X. Wishing still further to put down luxury and take away the desire for riches, he introduced the third and the most admirable of his reforms, that of the common dining-table. At this the people were to meet and dine together upon a fixed allowance of food, and not to live in their own homes, lolling on expensive couches at rich tables, fattened like beasts in private by the hands of servants and cooks, and undermining their health by indulgence to excess in every bodily desire, long sleep, warm baths, and much repose, so that they required a sort of daily nursing like sick people. This was a great advantage, but it was a greater to render wealth valueless, and, as Theophrastus says, to neutralise it by their common dining-table and the simplicity of their habits. Wealth could not be used, nor enjoyed, nor indeed displayed at all in costly apparatus, when the poor man dined at the same table with the rich; so that the well-known saying, that "wealth is blind and lies like a senseless log," was seen to be true in Sparta alone of all cities under heaven.
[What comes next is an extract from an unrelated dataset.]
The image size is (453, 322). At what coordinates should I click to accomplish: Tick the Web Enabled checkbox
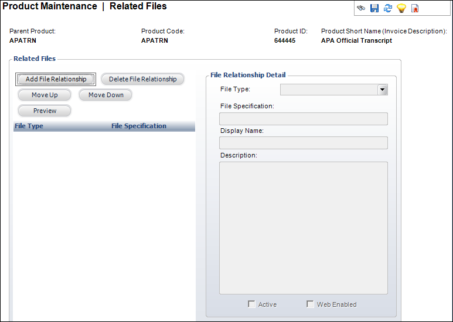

Men were not even allowed to dine previously at home, and then come to the public table, but the others, watching him who did not eat or drink with them, would reproach him as a sensual person, too effeminate to eat the rough common fare.
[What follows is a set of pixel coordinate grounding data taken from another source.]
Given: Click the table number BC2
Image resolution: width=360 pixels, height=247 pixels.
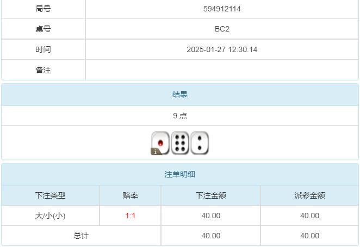Looking at the screenshot, I should 222,29.
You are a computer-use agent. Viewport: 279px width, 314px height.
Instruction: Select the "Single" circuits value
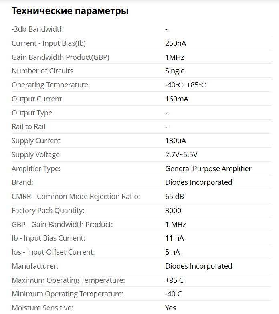(175, 71)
For these reasons it is said that the rich were bitterly opposed to Lykurgus on this question, and that they caused a tumult and attacked him with shouts of rage. Pelted with stones from many hands, he was forced to run out of the market-place, and take sanctuary in a temple. He outstripped all his pursuers except one, a hot-tempered and spirited youth named Alkander, who came up with him, and striking him with a club as he turned round, knocked out his eye. Lykurgus paid no heed to the pain, but stood facing the citizens and showed them his face streaming with blood, and his eye destroyed. All who saw him were filled with shame and remorse. They gave up Alkander to his mercy, and conducted him in procession to his own house, to show their sympathy. Lykurgus thanked them and dismissed them, but took Alkander home with him. He did him no harm and used no reproachful words, but sent away all his servants and bade him serve him. Alkander, being of a generous nature, did as he was ordered, and, dwelling as he did with Lykurgus, watching his kind unruffled temper, his severe simplicity of life, and his unwearied labours, he became enthusiastic in his admiration of him, and used to tell his friends and acquaintances that Lykurgus, far from being harsh or overbearing, was the kindest and gentlest of men. Thus was Alkander tamed and subdued, so that he who had been a wicked and insolent youth was made into a modest and prudent man.
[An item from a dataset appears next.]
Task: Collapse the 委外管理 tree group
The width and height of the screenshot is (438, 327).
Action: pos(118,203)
As a memorial of his misfortune, Lykurgus built the temple of Athene, whom he called Optilitis, for the Dorians in that country call the eyes _optiloi_. Some writers, however, among whom is Dioskorides, who wrote an 'Account of the Spartan Constitution,' say that Lykurgus was struck upon the eye, but not blinded, and that he built this temple as a thank-offering to the goddess for his recovery.

At any rate, it was in consequence of his mishap that the Spartans discontinued the habit of carrying staffs when they met in council.